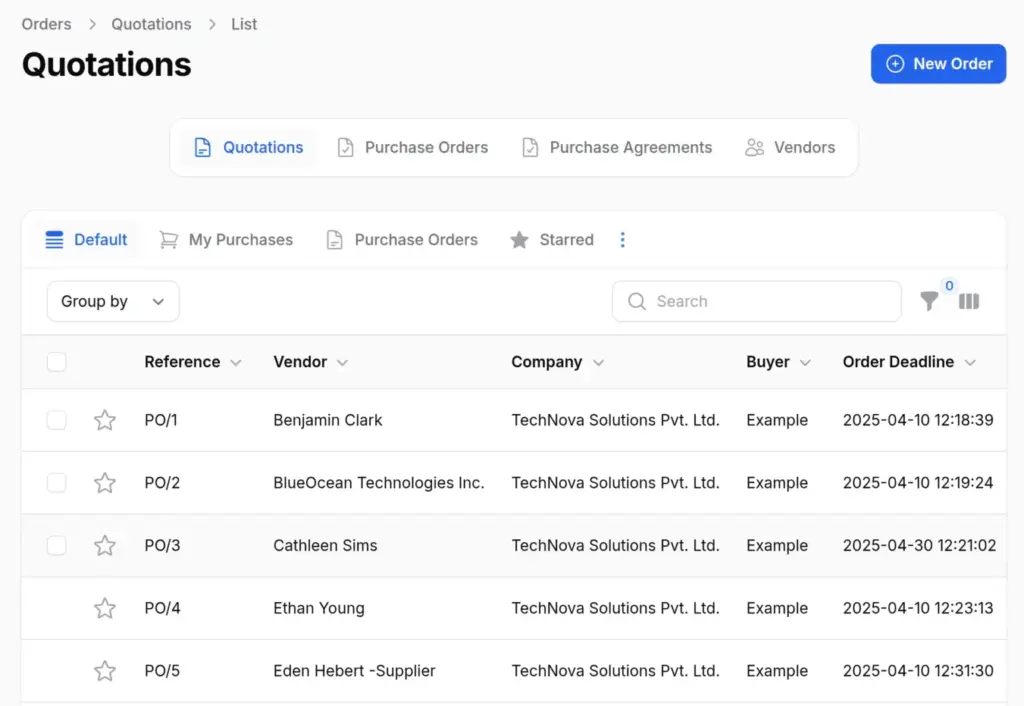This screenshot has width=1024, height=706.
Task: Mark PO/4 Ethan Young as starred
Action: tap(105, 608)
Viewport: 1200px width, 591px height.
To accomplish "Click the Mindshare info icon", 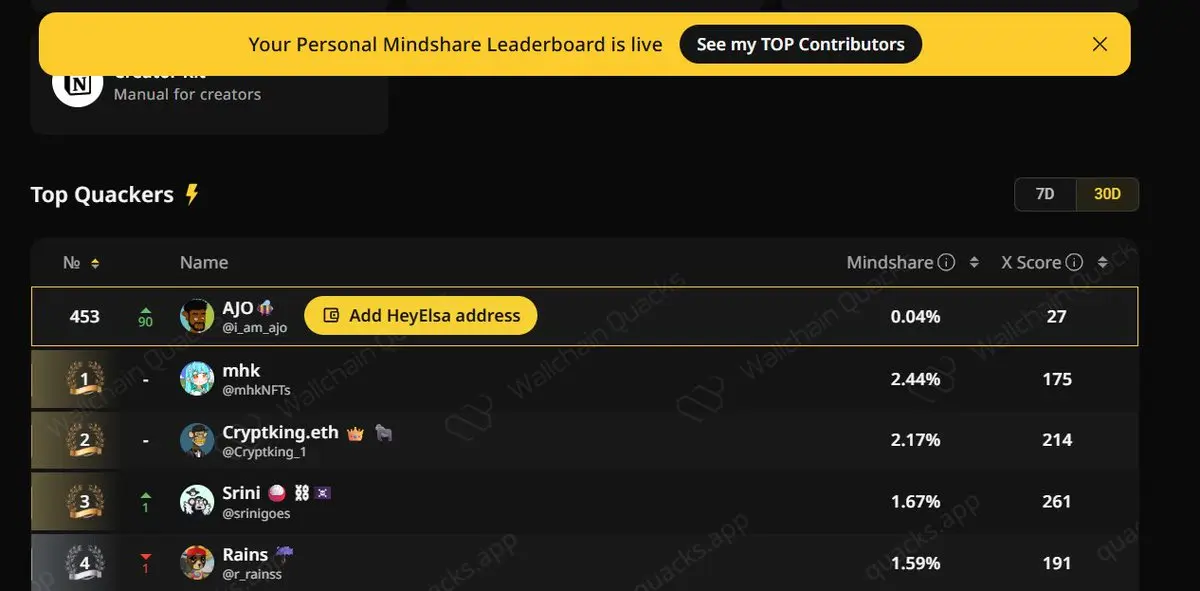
────
**Goal of the exercise:** Reproduce the lines from the line containing "Viewport: 1200px width, 591px height." through the end of the records above, exactly and inclusively, omitting pictures.

**Solution to this task:**
Viewport: 1200px width, 591px height.
To accomplish "Click the Mindshare info icon", 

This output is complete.